Diagram of data aggregation using the resample method without including future information.
For example, the code in the next cell converts the data from half-hourly to hourly frequency. Since there are multiple columns, an aggregation function must be specified for each column. In this case, the sum
is calculated for the Demand
column and the average
is calculated for the rest.
# Aggregate data from 30 minutes to 1 hour
# ==============================================================================
data = data.resample(rule='1h', closed='left', label ='right').agg({
'Demand': 'sum',
'Temperature': 'mean',
'Holiday': 'mean'
})
data
Demand | Temperature | Holiday | |
---|---|---|---|
Time | |||
2011-12-31 14:00:00 | 8646.190700 | 21.225 | 1.0 |
2011-12-31 15:00:00 | 7926.529376 | 20.625 | 1.0 |
2011-12-31 16:00:00 | 7901.826990 | 20.325 | 1.0 |
2011-12-31 17:00:00 | 7255.721350 | 19.850 | 1.0 |
2011-12-31 18:00:00 | 6792.503352 | 19.025 | 1.0 |
... | ... | ... | ... |
2014-12-31 09:00:00 | 8139.251100 | 21.600 | 0.0 |
2014-12-31 10:00:00 | 7818.461408 | 20.300 | 0.0 |
2014-12-31 11:00:00 | 7801.201802 | 19.650 | 0.0 |
2014-12-31 12:00:00 | 7516.472988 | 18.100 | 0.0 |
2014-12-31 13:00:00 | 7571.301440 | 17.200 | 0.0 |
26304 rows × 3 columns
Rolling window aggregation¶
Rolling window aggregation is used to calculate statistics over a sliding window of time. For example, the 24h rolling average is the average of the last 24 hours of data. As with the resample
method, it is very important to use the closed='left'
and center=False
arguments correctly to avoid introducing future information into the training (data leakage).
# Rolling mean for 4 hours
# ==============================================================================
data.rolling(window=4, min_periods=4, closed='left', center=False).mean()

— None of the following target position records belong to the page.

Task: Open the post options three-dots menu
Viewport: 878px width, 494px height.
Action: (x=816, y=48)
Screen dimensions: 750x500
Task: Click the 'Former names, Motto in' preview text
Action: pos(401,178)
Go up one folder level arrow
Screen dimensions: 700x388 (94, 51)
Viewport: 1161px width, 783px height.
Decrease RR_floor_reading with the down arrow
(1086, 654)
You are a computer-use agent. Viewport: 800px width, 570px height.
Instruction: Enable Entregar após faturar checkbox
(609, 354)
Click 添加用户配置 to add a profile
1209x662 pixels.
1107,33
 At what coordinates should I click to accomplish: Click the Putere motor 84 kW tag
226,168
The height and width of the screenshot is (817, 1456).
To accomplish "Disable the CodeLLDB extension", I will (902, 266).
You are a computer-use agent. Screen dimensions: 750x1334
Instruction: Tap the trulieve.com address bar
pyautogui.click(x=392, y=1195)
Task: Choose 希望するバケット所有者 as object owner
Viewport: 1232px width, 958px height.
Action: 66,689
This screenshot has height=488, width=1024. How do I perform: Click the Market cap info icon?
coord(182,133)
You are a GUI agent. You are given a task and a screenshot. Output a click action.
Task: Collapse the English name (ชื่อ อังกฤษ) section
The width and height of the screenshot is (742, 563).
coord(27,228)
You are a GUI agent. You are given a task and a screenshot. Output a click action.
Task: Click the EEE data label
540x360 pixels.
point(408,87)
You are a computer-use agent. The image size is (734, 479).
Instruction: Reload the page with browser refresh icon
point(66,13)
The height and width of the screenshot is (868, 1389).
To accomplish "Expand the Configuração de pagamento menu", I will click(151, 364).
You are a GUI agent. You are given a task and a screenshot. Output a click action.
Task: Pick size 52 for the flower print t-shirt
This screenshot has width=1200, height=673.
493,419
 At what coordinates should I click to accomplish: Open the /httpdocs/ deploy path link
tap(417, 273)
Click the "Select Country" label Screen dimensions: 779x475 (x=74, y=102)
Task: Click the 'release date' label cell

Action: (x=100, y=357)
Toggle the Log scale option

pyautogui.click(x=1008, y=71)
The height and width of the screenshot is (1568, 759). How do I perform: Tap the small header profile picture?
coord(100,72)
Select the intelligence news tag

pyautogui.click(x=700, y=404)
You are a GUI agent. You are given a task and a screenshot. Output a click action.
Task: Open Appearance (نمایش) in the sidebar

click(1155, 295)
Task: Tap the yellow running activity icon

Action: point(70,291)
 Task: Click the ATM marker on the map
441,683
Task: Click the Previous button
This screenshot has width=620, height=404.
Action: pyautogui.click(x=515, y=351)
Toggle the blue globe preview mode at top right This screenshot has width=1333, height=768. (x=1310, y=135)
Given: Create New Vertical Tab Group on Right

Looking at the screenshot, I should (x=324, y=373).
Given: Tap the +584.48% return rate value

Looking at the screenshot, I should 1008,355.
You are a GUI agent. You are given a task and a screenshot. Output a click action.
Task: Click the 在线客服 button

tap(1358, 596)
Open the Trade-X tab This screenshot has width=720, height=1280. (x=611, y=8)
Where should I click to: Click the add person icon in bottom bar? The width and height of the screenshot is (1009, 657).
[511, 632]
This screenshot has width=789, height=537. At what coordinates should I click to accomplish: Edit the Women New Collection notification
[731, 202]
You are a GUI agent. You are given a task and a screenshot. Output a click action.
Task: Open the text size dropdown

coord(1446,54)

Demand | Temperature | Holiday | |
---|---|---|---|
Time | |||
2011-12-31 14:00:00 | NaN | NaN | NaN |
2011-12-31 15:00:00 | NaN | NaN | NaN |
2011-12-31 16:00:00 | NaN | NaN | NaN |
2011-12-31 17:00:00 | NaN | NaN | NaN |
2011-12-31 18:00:00 | 7932.567104 | 20.50625 | 1.0 |
... | ... | ... | ... |
2014-12-31 09:00:00 | 8490.517461 | 23.71250 | 0.0 |
2014-12-31 10:00:00 | 8482.825404 | 23.41250 | 0.0 |
2014-12-31 11:00:00 | 8314.896216 | 22.67500 | 0.0 |
2014-12-31 12:00:00 | 8076.417548 | 21.30000 | 0.0 |
2014-12-31 13:00:00 | 7818.846825 | 19.91250 | 0.0 |
26304 rows × 3 columns
The average values for 2011-12-31 18:00:00
are calculated from the values of the previous 4 hours (from 14:00:00 to 17:00:00).
# '2011-12-31 18:00:00' mean
# ==============================================================================
data.iloc[0:4, :].mean()
Demand 7932.567104 Temperature 20.506250 Holiday 1.000000 dtype: float64
⚠ Warning
When transforming time series data, such as aggregating, it is very important to avoid data leakage, which means using information from the future to calculate the current value.